Por enquanto, o jogo está disponível apenas para Windows. Foundation é uma experiência solo, mas vem recheado de recursos da Steam que facilitam o dia a dia: conquistas, salvamento na nuvem e compartilhamento familiar. E não importa de onde você jogue — ele traz suporte completo em 17 idiomas, com áudio e legendas em opções que vão do inglês ao japonês, passando por francês, russo, coreano e chinês simplificado.
Quais são as alternativas ao Foundation?
Se o que te prende em Foundation é essa combinação entre criatividade e gestão, prepare-se: há outros mundos virtuais prontos para testar seu talento de estrategista.
Comecemos por Tropico 6. Esqueça os feudos medievais — aqui, você veste a faixa de líder de uma ilha tropical cheia de charme e contradições. O desafio não é erguer catedrais nem seguir um crescimento “natural”, mas navegar pelas águas turbulentas da política, equilibrando interesses, egos e expectativas. É um jogo que ri de si mesmo, cheio de humor ácido, mas que também exige decisões sérias e senso de administração.
Depois vem Anno 1800, que troca o sol dos trópicos pela fumaça das chaminés da Revolução Industrial. Tudo gira em torno das cadeias de produção, do comércio global e da expansão marítima. Enquanto Foundation deixa a cidade crescer quase como um organismo vivo, Anno 1800 pede mão firme e olhar técnico: ruas milimetricamente traçadas, fábricas alinhadas, portos pulsando em sincronia. É o paraíso de quem sente prazer em ver cada engrenagem girar no tempo certo.

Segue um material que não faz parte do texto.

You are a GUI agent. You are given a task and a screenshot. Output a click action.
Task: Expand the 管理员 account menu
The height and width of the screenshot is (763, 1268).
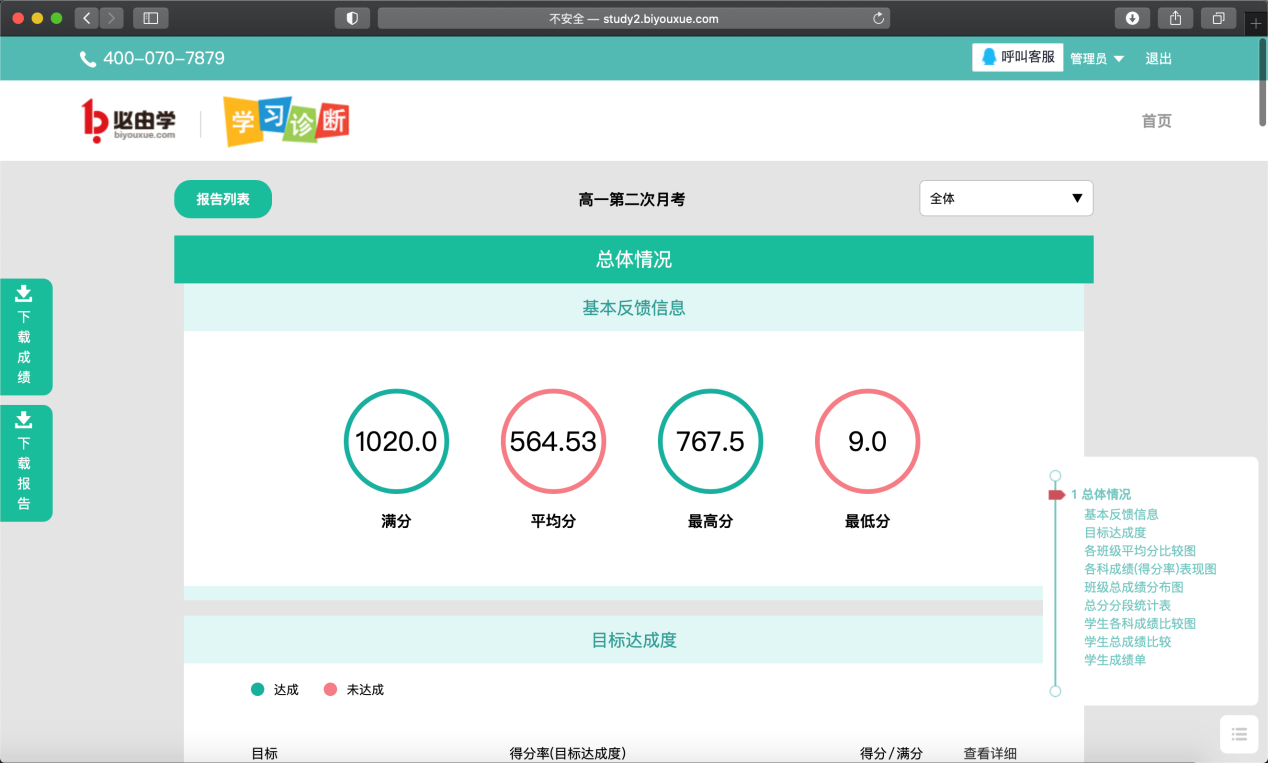click(1097, 59)
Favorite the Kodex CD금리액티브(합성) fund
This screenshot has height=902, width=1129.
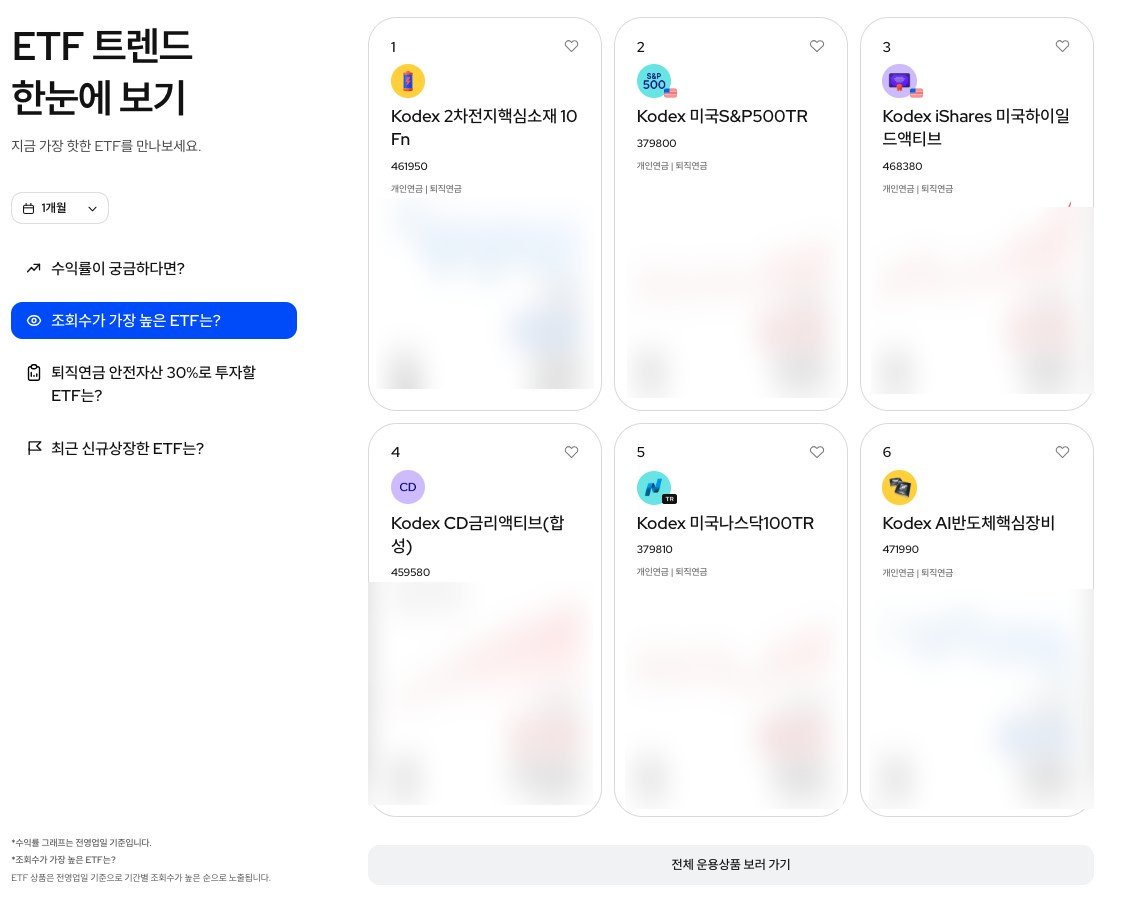(571, 452)
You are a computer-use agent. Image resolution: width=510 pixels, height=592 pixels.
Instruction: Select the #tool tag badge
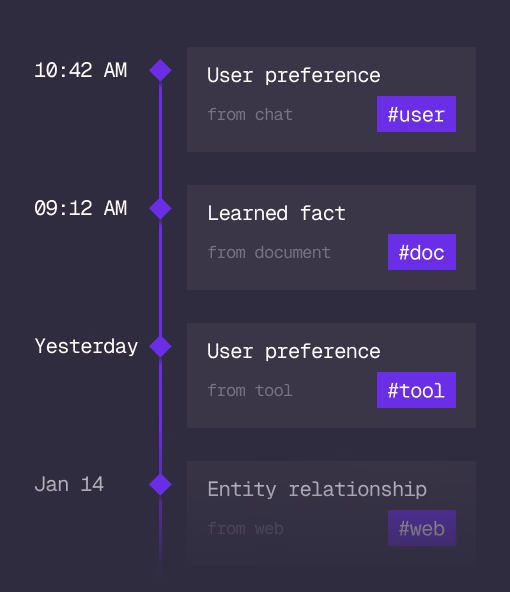point(416,390)
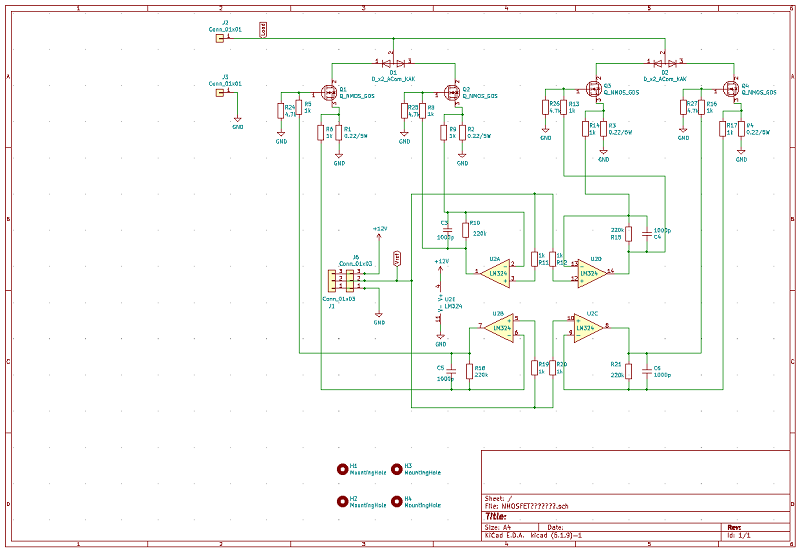Select the J2 connector symbol
Viewport: 800px width, 553px height.
pos(220,38)
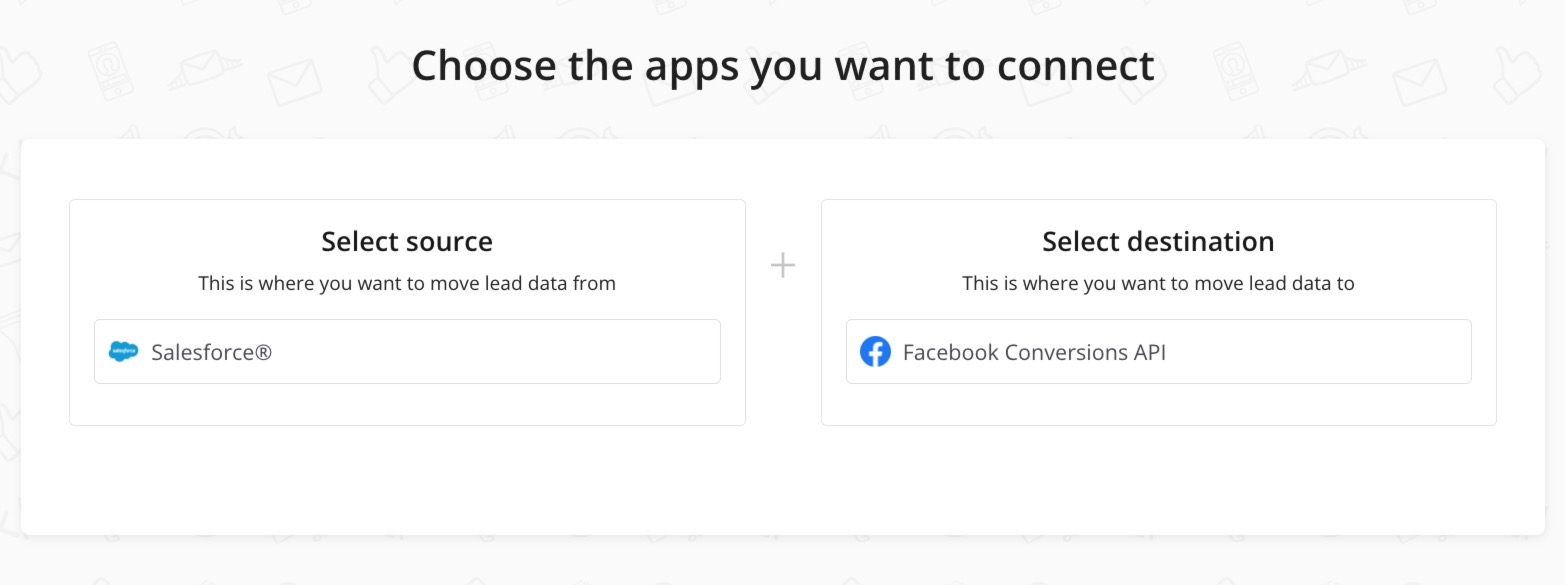Image resolution: width=1565 pixels, height=585 pixels.
Task: Open the destination app dropdown
Action: [x=1158, y=352]
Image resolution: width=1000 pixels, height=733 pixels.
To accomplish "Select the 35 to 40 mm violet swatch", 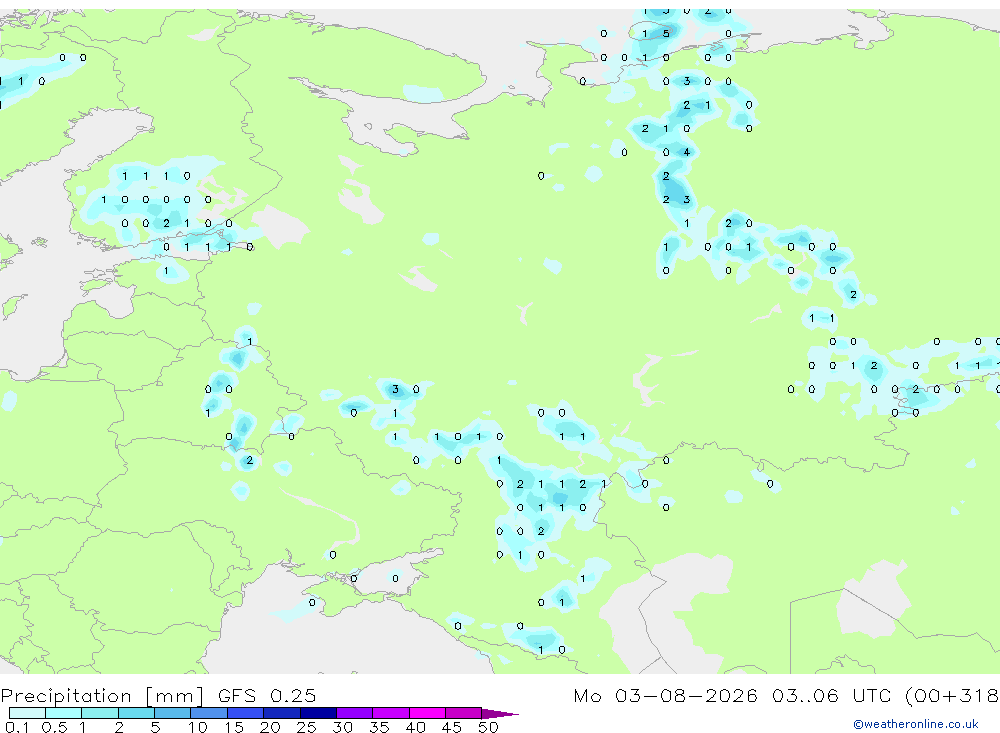I will (x=390, y=713).
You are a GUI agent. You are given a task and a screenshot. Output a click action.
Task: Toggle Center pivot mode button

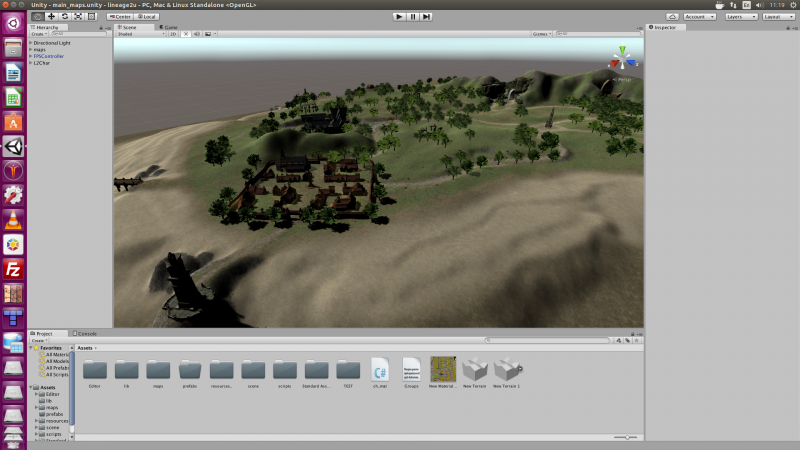pos(121,16)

E então surge Stronghold Crusader: Definitive Edition, que vira o tabuleiro mais uma vez. Aqui não há paz nem contemplação — há muralhas, catapultas e estratégias em tempo real no calor das Cruzadas. O foco está em construir fortalezas, planejar defesas e antecipar cada movimento inimigo. É o contraponto perfeito a Foundation: menos poesia urbana, mais tensão estratégica; menos harmonia, mais batalha.